National Invitation Tournament champions
- Conference: Pacific-10 Conference
- Record: 22-13 (11-7 Pac-10)
- Head coach: Joanne Boyle;
- Assistant coaches: Charmin Smith; Jennifer Hoover; Kevin Morrison;
- Home arena: Haas Pavilion

= 2009–10 California Golden Bears women's basketball team =

Intercollegiate basketball season

The 2009–10 California Golden Bears women's basketball team represented University of California, Berkeley in the 2009–10 NCAA Division I basketball season. The team played in the Pacific-10 Conference. Under fifth-year head coach Joanne Boyle, the Golden Bears won their first WNIT championship, claiming their first postseason championship title.

==Offseason==
- April 2:USA Basketball announced that its board of directors has approved USA Basketball committees for 2009–2012. Joanne Boyle has been appointed among its members. The committee is responsible for selecting coaches and athletes for USA Basketball college-aged competitions including the U19 FIBA World Championships. Other members include NCAA chairwoman Sue Donohoe (Vice President for Division I Women's Basketball), Coquese Washington from Penn State University and Connie Yori from the University of Nebraska, along with Beth Cunningham from Virginia Commonwealth University.
- May 18: USA Basketball announced 14 finalists for the 2009 USA Women's World University Games Team and 14 finalists for the Under-19 teams. California Golden Bears guard Alexis Gray-Lawson and incoming freshman Layshia Calrendon were among the finalists. Gray-Lawson is trying to earn a spot on the World University Games team while Clarendon is aiming trying for the Under-19 team.
- July 30: The Women's Basketball Coaches Association (WBCA), on behalf of the Wade Coalition, announced the 2009-2010 preseason "Wade Watch" list for The State Farm Wade Trophy Division I Player of the Year.
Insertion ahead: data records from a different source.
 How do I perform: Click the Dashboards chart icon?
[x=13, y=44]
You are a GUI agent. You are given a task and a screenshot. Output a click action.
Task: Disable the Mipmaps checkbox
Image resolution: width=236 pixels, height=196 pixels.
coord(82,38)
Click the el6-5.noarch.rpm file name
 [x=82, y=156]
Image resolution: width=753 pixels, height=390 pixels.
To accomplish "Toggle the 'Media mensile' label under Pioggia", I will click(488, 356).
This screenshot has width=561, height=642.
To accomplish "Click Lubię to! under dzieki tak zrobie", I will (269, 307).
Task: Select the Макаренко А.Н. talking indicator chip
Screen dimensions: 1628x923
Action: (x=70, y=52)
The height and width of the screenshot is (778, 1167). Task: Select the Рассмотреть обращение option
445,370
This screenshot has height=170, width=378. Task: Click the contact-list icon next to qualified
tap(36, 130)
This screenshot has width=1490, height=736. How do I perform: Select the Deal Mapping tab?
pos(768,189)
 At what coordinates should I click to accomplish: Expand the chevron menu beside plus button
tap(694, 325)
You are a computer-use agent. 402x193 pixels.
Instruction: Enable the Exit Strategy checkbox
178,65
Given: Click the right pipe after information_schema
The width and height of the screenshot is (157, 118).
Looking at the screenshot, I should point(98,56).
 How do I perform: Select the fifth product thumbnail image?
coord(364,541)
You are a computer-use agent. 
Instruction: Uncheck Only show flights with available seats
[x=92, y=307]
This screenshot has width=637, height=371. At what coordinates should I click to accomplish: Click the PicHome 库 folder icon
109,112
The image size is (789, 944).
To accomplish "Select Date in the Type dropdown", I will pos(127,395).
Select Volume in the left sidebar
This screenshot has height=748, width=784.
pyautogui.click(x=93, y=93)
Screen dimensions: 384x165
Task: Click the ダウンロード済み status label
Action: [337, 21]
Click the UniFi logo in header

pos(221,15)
Golden Bear senior guard Alexis Gray-Lawson has been named to the 2009-10 preseason "Wade Watch" list, which is made up of top NCAA Division I student-athletes who best embody the spirit of Lily Margaret Wade. This is based on the following criteria: game and season statistics, leadership, character, effect on their team and overall playing ability.
- August 21: The 2009-10 preseason candidates list for the Women's Wooden Award was released, naming 31 student athletes. Alexis Gray-Lawson from California was one of the candidates.
==Postseason==
===WNIT Tournament===
- Wednesday, March 17 – California def. UC Davis 74-69 (OT), Haas Pavilion, Berkeley, Calif. (first round)
- Tuesday, March 23 – California 64, Utah 54, Haas Pavilion, Berkeley, Calif. (second round)
- Thursday, March 25 – California 71, Oregon 57, Eugene, Oregon (Regional)
- Saturday, March 27 – California 76, BYU, 50, Haas Pavilion, Berkeley, Calif. (quarterfinals)
- Thursday, April 1 – California 61, Illinois State 45, Normal, Ill. (WNIT Semifinals)
- Saturday, April 3 – California 73, Miami 61, Haas Pavilion, Berkeley, Calif. (WNIT Championship)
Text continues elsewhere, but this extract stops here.